Lastly, the FATE System Toolkit suggests ways in which FATE Core can do horror, a genre that it admits that it is ill equipped to handle. By turning up the Compels for an Oppressive Atmosphere, turning up the difficulty of any obstacles for Impossible Circumstances, and turning down player character resources—fate points, stress, and consequences—for Stark Desperation, the FATE System Toolkit shows how FATE Core could do horror, especially the more cosmic horror of Lovecraft’s works. These suggestions would also work nicely with the Voidcaller magic system given as an example earlier in the book.
Physically, the FATE System Toolkit is a sturdy hardback. It is well written, cleanly presented, and illustrated with some excellent artwork. This though, does not mean that it is without issue. Most RPGs involve one or more elements of the technical. Indeed the roleplaying game can be best described as ‘technical fiction’, their requiring technical information—or rules—to help the GM and his players participate in the fiction or setting. The FATE System Toolkit is more technical than fiction, which means that it is probably drier than most RPG supplements. Which does mean that FATE System Toolkit is not always the most engaging of reads and it explains why it took this reviewer more than one attempt to read through it, but to be fair, that is as much an issue with this reviewer as it is the book. In fact, it is probably more the former than the latter given that ideas in the FATE System Toolkit gives are imaginative and fun. There are, undeniably, great ideas in the FATE System Toolkit for adding this or that to a FATE Core game as well as, of course, for tinkering with different elements of said FATE Core game.

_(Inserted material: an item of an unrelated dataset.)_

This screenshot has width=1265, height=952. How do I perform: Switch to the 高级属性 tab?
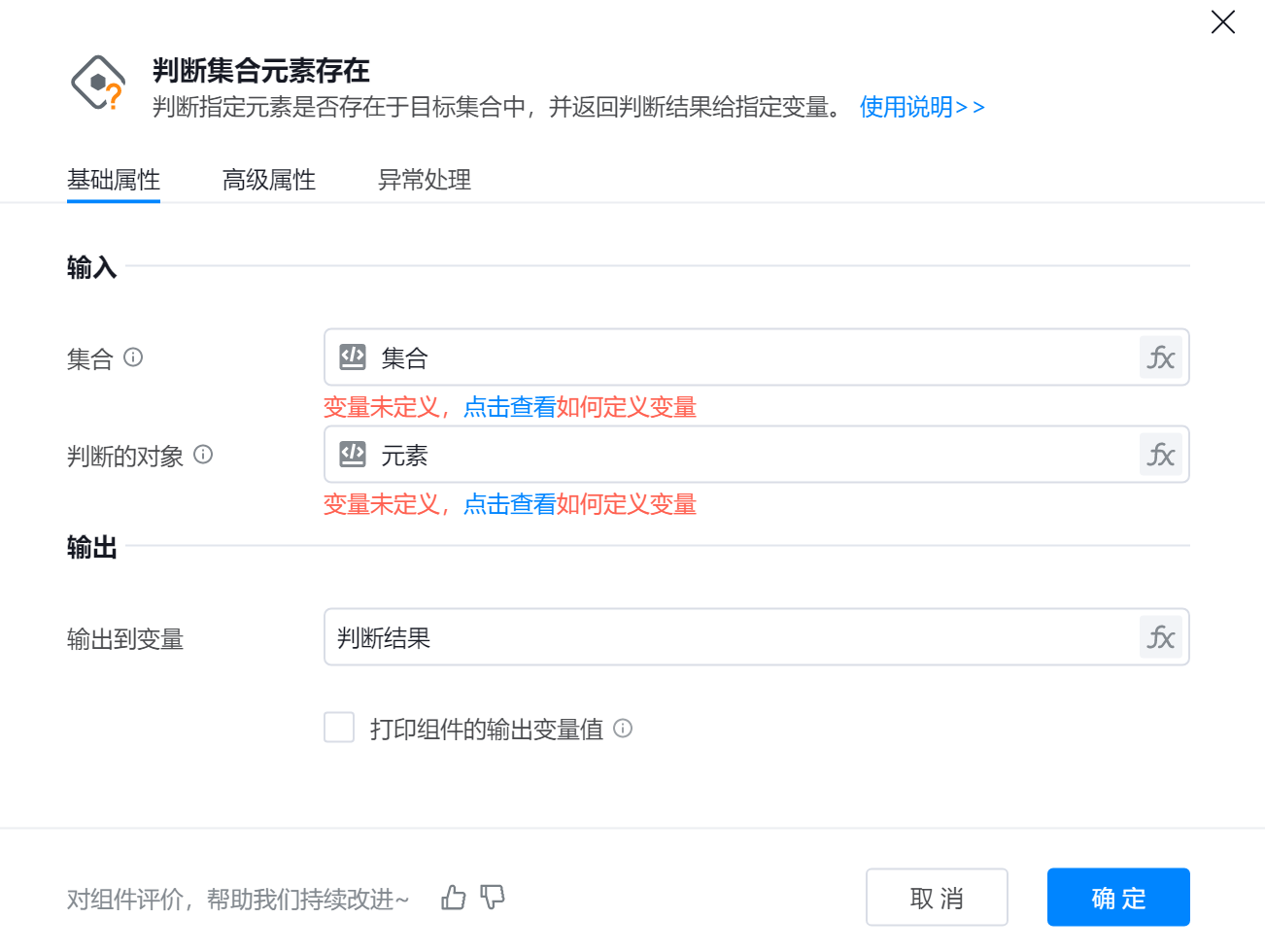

The rules and mechanics to almost every roleplaying game are written in stone. Their designers will doubtless note in the forward to said game that the game and thus the rules you have are now yours and can tinkered with or played the way that you want. Then they leave all of the effort making and implementing those changes up to you. Not so the designers of FATE Core. They give you a book that is entirely devoted to thinking about and implementing those changes to make FATE Core your game. Then they give you examples. Really good examples.
You never need anything more than FATE Core to run or create a FATE game, but the FATE System Toolkit may well be ever so useful when the GM and his players come to do so. The FATE System Toolkit is a thoughtful tinkerer’s guide to getting under the hood of FATE Core.